**问题与任务**
**A.** 请将待分析文本中从“最近 Imai, Kosuke, In”起、到“Stata,只有 R code).”为止（含这一句）的内容原样打印出来。
**B.** 待分析文本提到的论文将发表在哪一本期刊上？

**待分析文本**
最近 Imai, Kosuke, In Song Kim, and Erik Wang. ``Matching Methods for Causal Inference with Time-Series Cross-Sectional Data.'' American Journal of Political Science, Forthcoming, 可能是较一般目前论坛上大家用 (包括我自己) 的方法更周延 (但没有 Stata,只有 R code).
- Matching methods improve the validity of causal inference by reducing model dependence and offering intuitive diagnostics. While they have become a part of the standard tool kit across disciplines, matching methods are rarely used when analyzing time-series cross-sectional data. We fill this methodological gap. In the proposed approach, we first match each treated observation with control observations from other units in the same time period that have an identical treatment history up to the pre-specified number of lags. We use standard matching and weighting methods to further refine this matched set so that the treated and matched control observations have similar covariate values. Assessing the quality of matches is done by examining covariate balance. Finally, we estimate both short-term and long-term average treatment effects using the difference-in-differences estimator, accounting for a time trend. We illustrate the proposed methodology through simulation and empirical studies. An open-source software package is available for implementing the proposed matching methods.

**数据摘录**
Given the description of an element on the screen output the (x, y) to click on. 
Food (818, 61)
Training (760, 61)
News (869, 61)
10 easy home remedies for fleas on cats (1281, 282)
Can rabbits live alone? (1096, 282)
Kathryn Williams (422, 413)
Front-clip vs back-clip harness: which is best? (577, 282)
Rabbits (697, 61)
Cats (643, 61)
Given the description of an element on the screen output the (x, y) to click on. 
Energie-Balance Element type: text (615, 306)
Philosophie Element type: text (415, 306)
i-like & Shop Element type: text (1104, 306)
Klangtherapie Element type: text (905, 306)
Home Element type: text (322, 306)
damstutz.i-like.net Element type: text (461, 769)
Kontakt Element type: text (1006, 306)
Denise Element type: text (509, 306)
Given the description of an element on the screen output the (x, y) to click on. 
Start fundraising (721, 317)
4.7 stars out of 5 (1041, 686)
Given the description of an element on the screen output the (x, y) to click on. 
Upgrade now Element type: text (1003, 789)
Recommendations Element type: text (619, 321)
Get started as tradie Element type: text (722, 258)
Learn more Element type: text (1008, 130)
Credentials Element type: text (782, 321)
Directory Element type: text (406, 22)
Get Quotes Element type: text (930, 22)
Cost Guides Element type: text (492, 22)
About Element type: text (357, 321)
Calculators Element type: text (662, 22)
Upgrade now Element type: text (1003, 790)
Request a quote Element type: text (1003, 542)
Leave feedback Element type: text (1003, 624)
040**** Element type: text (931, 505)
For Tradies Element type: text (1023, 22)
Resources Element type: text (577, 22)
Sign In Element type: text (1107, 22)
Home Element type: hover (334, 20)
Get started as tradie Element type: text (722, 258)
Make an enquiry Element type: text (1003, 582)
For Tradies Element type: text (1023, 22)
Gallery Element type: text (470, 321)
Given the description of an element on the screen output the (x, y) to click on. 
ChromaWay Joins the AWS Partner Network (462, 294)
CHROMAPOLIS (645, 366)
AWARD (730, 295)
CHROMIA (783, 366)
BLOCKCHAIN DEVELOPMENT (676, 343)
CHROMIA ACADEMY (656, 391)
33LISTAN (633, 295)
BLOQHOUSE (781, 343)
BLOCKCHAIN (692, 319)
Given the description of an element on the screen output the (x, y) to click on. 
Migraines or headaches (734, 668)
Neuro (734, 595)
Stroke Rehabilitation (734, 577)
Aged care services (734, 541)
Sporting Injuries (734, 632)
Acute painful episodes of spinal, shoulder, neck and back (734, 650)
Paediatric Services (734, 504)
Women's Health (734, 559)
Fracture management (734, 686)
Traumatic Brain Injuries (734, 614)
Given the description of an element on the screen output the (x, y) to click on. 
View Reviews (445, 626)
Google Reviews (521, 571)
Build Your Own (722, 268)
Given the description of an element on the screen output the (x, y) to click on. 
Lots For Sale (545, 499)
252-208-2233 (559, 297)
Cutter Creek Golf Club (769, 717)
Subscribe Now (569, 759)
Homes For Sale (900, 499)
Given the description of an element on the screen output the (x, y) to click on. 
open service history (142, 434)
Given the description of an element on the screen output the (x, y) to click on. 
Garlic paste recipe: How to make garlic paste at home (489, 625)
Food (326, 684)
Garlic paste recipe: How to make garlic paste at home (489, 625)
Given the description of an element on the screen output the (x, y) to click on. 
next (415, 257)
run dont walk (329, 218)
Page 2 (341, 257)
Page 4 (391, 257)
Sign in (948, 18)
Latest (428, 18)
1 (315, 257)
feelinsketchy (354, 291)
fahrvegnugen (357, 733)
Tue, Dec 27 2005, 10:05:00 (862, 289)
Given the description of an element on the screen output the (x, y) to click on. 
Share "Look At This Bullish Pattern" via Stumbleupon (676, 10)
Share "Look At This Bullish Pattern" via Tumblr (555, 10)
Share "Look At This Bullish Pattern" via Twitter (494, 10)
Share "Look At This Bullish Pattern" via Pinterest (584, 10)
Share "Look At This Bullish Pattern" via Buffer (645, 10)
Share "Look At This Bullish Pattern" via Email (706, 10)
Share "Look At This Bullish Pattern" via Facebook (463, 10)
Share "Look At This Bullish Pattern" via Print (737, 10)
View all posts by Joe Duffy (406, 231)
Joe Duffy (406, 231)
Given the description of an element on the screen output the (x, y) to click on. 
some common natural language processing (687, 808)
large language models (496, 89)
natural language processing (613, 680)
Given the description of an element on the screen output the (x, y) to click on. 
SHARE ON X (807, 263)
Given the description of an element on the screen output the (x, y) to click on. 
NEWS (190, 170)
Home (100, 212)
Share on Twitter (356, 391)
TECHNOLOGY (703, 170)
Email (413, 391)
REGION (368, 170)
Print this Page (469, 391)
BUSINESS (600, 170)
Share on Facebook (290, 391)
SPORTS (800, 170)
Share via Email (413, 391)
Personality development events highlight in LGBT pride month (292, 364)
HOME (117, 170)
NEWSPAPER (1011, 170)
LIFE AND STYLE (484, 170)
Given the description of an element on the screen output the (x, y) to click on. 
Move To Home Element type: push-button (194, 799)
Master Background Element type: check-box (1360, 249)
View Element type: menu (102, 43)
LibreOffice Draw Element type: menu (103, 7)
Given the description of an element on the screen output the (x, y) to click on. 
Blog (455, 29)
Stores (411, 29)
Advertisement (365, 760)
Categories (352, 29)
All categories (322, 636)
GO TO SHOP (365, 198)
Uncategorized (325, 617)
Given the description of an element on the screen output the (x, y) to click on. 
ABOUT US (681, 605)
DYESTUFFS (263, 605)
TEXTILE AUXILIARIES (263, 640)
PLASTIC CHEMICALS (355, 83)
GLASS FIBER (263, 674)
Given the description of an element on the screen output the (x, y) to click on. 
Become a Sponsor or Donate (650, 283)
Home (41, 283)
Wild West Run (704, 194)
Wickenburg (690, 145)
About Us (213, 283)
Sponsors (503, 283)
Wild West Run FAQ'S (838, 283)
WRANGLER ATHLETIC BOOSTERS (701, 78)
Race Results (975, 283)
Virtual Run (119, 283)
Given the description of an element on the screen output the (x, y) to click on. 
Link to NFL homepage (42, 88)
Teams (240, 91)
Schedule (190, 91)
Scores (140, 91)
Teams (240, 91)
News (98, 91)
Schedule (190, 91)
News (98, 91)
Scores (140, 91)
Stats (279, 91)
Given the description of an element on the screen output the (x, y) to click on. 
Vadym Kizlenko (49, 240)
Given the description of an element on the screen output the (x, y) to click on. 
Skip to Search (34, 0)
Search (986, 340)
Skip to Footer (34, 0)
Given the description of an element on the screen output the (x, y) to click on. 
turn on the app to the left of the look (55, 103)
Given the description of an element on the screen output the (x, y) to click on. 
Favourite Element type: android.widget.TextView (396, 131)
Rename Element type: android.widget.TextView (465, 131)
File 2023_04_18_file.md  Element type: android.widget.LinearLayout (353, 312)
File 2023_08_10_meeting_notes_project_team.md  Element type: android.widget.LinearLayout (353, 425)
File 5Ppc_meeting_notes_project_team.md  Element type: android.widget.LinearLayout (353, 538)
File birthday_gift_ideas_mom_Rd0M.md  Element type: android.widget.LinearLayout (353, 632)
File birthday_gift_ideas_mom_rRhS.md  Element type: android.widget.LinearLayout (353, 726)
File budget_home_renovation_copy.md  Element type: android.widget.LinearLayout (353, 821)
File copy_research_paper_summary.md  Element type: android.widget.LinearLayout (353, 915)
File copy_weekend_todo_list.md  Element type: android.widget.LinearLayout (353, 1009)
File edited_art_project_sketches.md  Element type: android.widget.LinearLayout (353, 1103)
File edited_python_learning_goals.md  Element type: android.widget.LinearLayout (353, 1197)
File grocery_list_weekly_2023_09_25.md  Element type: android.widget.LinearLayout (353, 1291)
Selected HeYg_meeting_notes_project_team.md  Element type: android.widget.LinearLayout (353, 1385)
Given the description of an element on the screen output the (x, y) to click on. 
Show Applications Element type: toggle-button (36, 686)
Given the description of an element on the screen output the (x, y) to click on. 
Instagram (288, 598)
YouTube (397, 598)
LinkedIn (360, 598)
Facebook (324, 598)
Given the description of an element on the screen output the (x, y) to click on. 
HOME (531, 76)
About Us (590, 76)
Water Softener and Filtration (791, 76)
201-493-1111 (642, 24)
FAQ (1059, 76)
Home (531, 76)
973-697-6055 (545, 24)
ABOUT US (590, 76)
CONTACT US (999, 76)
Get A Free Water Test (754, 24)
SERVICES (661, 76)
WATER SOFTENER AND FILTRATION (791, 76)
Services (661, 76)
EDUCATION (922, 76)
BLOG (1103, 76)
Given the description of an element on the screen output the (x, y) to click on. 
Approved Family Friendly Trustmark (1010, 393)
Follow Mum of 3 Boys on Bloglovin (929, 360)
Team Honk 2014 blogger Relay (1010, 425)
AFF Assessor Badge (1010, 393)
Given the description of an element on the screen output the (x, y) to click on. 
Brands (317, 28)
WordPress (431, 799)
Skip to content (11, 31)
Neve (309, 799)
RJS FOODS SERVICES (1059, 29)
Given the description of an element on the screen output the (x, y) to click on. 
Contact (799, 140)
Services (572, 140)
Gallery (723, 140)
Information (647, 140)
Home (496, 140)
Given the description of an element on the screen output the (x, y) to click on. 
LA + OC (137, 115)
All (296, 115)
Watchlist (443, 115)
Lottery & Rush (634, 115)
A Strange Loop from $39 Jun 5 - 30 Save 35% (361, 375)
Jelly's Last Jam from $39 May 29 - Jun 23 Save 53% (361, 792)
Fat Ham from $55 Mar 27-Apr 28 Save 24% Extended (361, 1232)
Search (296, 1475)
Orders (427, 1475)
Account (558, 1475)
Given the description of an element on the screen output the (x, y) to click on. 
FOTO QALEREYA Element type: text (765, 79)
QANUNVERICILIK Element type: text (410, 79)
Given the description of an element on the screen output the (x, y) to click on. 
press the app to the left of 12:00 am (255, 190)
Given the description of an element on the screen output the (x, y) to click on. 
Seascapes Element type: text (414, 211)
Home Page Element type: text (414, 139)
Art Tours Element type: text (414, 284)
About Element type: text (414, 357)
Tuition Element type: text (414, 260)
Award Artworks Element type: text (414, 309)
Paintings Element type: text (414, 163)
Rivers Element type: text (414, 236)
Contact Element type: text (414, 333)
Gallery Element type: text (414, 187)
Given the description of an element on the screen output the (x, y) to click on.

**参考答案**
**A.**
最近 Imai, Kosuke, In Song Kim, and Erik Wang. ``Matching Methods for Causal Inference with Time-Series Cross-Sectional Data.'' American Journal of Political Science, Forthcoming, 可能是较一般目前论坛上大家用 (包括我自己) 的方法更周延 (但没有 Stata,只有 R code).

**B.** American Journal of Political Science。